Document extract ->
*** Begin section ***

I can see both sides of this one. The simple fact that efb, at the moment, is easily controlled by Terramycin which is approved, inexpensive and widely available pretty much guarantees that its going to get used.....a lot. Its also noteworthy that efb has been around a long time but has only recently began to be much of a problem. Resistance? Perhaps. Its interesting to note that AFB was arguably at plague levels in some areas 30 + years ago. Almost all beekeepers treated and treated heavily in those days. Mostly with Terramycin but for a brief time with sulfathiazole. I dont hear a lot about afb today and havent personally seen a case in maybe 10 years. Which was coincidentally (or maybe not) about the time tylan came into use. It is also interesting to note that according to many reports EFB nearly wiped out beekeepers in the British Isles, decades ago but has never had that sort of impact in the US. I am not trying to make any sort of argument here just giving facts as I know them and have experienced them.


----------



## David LaFerney (Jan 14, 2009)

So what do responsible proffesional bee keepers do to manage efb? Non-drug preventative actions, preventative antibiotics, or treat infected hives? Or something else? If the flow is about to start, nucs are almost ready for sale, or you are about to go to pollination - and your living depends on it... I doubt if many would just hope it goes away on its own.

I would like to understand as many effective options as possible.


----------



## Tim B (Apr 16, 2009)

I had lots of trouble with efb last year in both late winter and early spring and during the summer nectar dearth (40 hives and nucs). Some hives had extremely persistent cases and would relapse within a month of cessation of treatment. This malady can kill your hive by march or in August after a few week nectar dearth. I treated with extender patties in August and september and dusted with duravet every week from mid january-march 1. All die-out combs and empty combs from infected hives were fumigated with acetic acid. So far I have no confirmed relapses but I do have one that either had efb show up or had some brood chilled. (sometimes chilled brood looks the same as efb.)but I will treat with extender patties when the nectar runs out this summer.


----------



## Tim B (Apr 16, 2009)

As I understand it, efb bacteria compete with the larva for food inside the larva. As I understand it, Terramycine does not kill the bacteria but it keeps it from multiplying. I do not know what happens to the bacteria that survives in the bee into adulthood. If the bees can feed the larva enough, efb can be present but not kill the larva. One way to prevent efb outbreaks is to keep the bees well fed. Efb will show up when bees cannot forage enough, when the hive is too out of balance with too many young bees and not enough foragers and during nectar dearths. Having watched hives with high infection levels relapse over and over I assume that the treatments are not effective if the bees aren't treated long enough to cover bacteria that is on the combs in honey, wax and cocoons. The only other possibility is for the population of bees to increase significantly enough that they can clean out infected larva early enough to keep bacteria inside the gut of the dead larva from overwhelming the hive.

*** End section ***

Stored records
*** Begin section ***

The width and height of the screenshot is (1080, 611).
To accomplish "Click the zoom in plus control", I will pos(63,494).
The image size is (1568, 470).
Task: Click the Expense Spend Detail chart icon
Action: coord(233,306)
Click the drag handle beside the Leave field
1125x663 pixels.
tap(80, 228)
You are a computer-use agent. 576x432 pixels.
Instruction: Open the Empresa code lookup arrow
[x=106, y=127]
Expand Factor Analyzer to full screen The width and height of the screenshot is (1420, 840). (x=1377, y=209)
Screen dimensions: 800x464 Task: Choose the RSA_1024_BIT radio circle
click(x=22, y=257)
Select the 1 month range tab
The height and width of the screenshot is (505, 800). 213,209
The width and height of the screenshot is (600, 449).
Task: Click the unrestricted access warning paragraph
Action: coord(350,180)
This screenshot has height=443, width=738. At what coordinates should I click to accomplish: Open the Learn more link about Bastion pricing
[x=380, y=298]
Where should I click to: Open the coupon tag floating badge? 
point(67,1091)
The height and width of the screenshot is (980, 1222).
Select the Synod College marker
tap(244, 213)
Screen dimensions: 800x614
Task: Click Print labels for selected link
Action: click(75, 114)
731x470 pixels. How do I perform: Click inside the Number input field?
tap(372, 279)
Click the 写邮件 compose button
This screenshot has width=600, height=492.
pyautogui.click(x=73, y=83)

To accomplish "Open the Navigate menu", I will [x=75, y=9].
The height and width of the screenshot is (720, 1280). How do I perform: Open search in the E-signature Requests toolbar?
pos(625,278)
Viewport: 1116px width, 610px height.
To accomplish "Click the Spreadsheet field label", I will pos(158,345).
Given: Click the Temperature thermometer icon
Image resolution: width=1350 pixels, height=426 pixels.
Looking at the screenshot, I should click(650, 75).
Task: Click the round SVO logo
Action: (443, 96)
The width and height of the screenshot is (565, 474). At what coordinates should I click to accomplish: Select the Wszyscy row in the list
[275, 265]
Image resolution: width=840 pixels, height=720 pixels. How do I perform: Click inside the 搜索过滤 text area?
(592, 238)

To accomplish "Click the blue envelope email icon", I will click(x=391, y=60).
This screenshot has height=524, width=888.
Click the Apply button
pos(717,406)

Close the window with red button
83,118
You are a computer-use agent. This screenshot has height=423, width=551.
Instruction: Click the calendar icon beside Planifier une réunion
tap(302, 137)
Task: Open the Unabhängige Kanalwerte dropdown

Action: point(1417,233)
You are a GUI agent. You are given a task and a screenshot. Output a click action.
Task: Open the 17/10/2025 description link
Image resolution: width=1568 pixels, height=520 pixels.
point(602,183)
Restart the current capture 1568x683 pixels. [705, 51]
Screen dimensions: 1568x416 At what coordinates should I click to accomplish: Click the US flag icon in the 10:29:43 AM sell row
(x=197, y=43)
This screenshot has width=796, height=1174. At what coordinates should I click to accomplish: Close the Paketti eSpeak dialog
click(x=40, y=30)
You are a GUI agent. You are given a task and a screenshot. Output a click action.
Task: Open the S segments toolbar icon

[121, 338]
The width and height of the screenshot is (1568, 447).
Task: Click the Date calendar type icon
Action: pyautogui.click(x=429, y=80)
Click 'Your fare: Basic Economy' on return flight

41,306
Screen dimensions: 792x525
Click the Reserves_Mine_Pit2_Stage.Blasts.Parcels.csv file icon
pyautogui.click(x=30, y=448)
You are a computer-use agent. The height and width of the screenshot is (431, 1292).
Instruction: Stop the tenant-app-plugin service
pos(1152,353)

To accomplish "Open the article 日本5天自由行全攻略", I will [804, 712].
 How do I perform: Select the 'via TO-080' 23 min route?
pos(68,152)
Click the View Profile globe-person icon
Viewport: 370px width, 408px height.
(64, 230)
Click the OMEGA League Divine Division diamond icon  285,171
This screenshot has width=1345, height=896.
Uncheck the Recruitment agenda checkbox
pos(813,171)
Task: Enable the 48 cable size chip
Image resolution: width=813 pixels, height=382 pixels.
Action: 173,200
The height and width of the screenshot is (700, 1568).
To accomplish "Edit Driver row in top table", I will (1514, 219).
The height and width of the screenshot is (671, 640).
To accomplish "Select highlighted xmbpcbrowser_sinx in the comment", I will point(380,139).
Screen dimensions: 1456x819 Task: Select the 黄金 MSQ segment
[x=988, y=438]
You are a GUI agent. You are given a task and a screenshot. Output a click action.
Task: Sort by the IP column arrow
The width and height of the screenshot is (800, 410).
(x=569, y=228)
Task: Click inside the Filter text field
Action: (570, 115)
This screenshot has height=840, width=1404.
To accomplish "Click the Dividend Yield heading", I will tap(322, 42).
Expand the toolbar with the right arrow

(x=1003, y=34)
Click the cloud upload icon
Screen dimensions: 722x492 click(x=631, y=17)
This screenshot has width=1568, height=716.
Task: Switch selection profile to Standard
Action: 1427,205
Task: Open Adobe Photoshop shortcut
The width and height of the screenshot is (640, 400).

*** End section ***

Task prompt -> In the beekeeping forum thread, what did Tim B use to fumigate the die-out combs and empty combs from infected hives?

Expected answer -> Acetic acid.